## KERJAKAN INI
Dalam tulisan tentang kewajiban lapor SPT, pasal dan undang-undang apa yang dirujuk sebagai dasar kewajiban setiap wajib pajak mengisi SPT?

## POTONGAN DOKUMEN
......

Sebenarnya saya juga pernah bertanya-tanya, mengapa
juga harus lapor SPT. Secara kan memang ketika pekerja dibayarkan penghasilannya
maka sudah otomatis dipotong PPH-nya. Mungkin lapor SPT ini untuk yang bukan
pekerja, yang memiliki penghasilan tapi bukan dari pemberi kerja, seperti apa
kira-kira pekerjaan demikian, pedagang toko kelontong, pedagang rumahan, usaha simpan
pinjam mikro dan sektor lainnya yang tidak ada unsur pemberi kerja kali ya.
Seingat saya, apapun proyek yang diberikan oleh
pemberi kerja maka otomatis pemberi kerja tersebut akan melakukan pemotongan
dan menyetorkannya kepada negara dan saya selaku pekerja akan mendapatkan bukti
potongnya (entah nanti pemberi kerja akan melaporkannya atau tidak sudah bukan
urusan penerima kerja lagi), malah seharusnya negara melalui petugas pajak
memastikan pajak yang dipotong tersebut disetorkan kepada negara.
Sempat
brosing-brosing dan menemukan dilaman kompas, netizen berujar melalui akun X "Saya
enggak lapor, meskipun potongan saya cuma 6 jutaan ga sebesar orang-orang tapi
bagi saya itu besar. Saya pikir udah dipotong 6 juta, masa saya juga yang harus
lapor kenapa ga mereka aja yang kerja," Senin (17/3/2025). Hampir serupa dengan apa
yang telah saya sampaikan. Urgensi melakukan pelaporan itu apa, toh pemotongan
pajaknya sendiri telah dilakukan.
Nemu jawabannya
normatifnya dilaman yang sama bahwa hal tersebut merupakan amanat Undang-Undang
(UU) Nomor 6 Tahun 1983 tentang Ketentuan Umum dan Tata Cara Perpajakan (UU
KUP). Merujuk Pasal 3 ayat (1) UU KUP, setiap wajib pajak harus mengisi SPT
dengan benar, lengkap, dan jelas. Artinya kalau tidak melaporkan kita dianggap
tidak patuh dengan amanat undang-undang. Memang sih sanksinya tidak seberapa
hanya sebatas dikenakan dengan Rp. 100.000, - tetapi dibayarkan dendannya tidak
menghapus kewajiban pelaporan tadi. Intinya adalah jika tidak melaporkan SPT kamu
harus bayar denda/ sanksinya plus harus tetap melaporkannya.
Fixed
dari pada nunggu-nunggu lagi, waktu pelaopran masih tersisa dua hari lagi, sudah
buruan isi SPT-mu.

......

## DATA YANG DIBERIKAN
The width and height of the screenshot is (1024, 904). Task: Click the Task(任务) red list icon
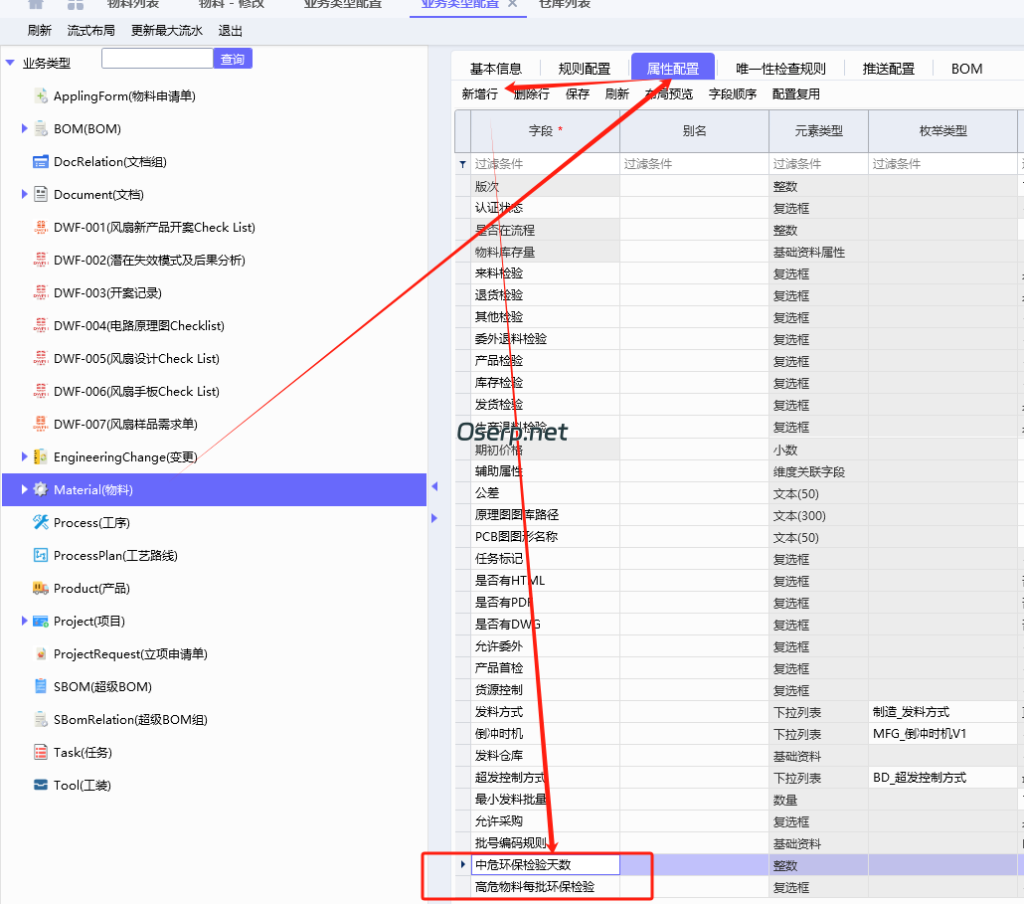(40, 752)
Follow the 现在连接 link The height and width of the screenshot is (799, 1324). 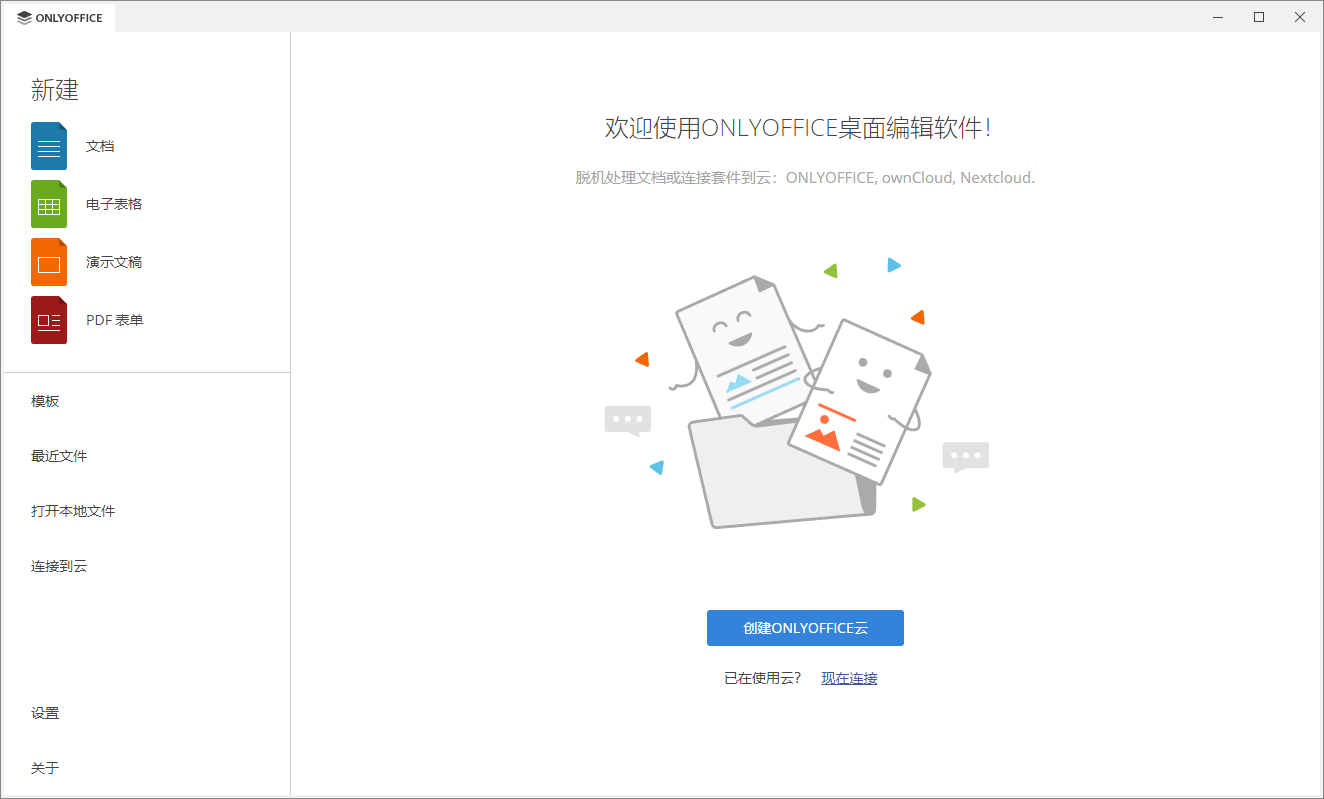point(848,677)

......

## PENYELESAIAN SOAL
Pasal 3 ayat (1) Undang-Undang Nomor 6 Tahun 1983 tentang Ketentuan Umum dan Tata Cara Perpajakan (UU KUP).